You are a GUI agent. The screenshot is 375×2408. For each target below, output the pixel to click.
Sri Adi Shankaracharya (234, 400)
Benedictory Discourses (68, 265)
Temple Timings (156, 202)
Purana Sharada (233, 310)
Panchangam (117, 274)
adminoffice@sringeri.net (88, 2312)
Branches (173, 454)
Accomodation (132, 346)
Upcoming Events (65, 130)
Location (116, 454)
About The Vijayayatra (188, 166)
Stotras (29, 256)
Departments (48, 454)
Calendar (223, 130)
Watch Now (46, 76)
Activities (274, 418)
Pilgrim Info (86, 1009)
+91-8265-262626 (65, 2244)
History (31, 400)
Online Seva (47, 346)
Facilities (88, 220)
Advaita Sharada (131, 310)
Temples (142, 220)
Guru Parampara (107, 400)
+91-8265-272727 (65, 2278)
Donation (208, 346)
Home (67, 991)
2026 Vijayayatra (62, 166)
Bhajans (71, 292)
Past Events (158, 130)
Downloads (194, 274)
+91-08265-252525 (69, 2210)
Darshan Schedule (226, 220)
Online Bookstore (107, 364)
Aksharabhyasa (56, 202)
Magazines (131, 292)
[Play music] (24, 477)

===

#### HOW TO COMPLETE THIS TASK:
Where a line of the listing holds the string "Vijayayatra", copy that line.

#### RESPONSE BELOW:
About The Vijayayatra (188, 166)
2026 Vijayayatra (62, 166)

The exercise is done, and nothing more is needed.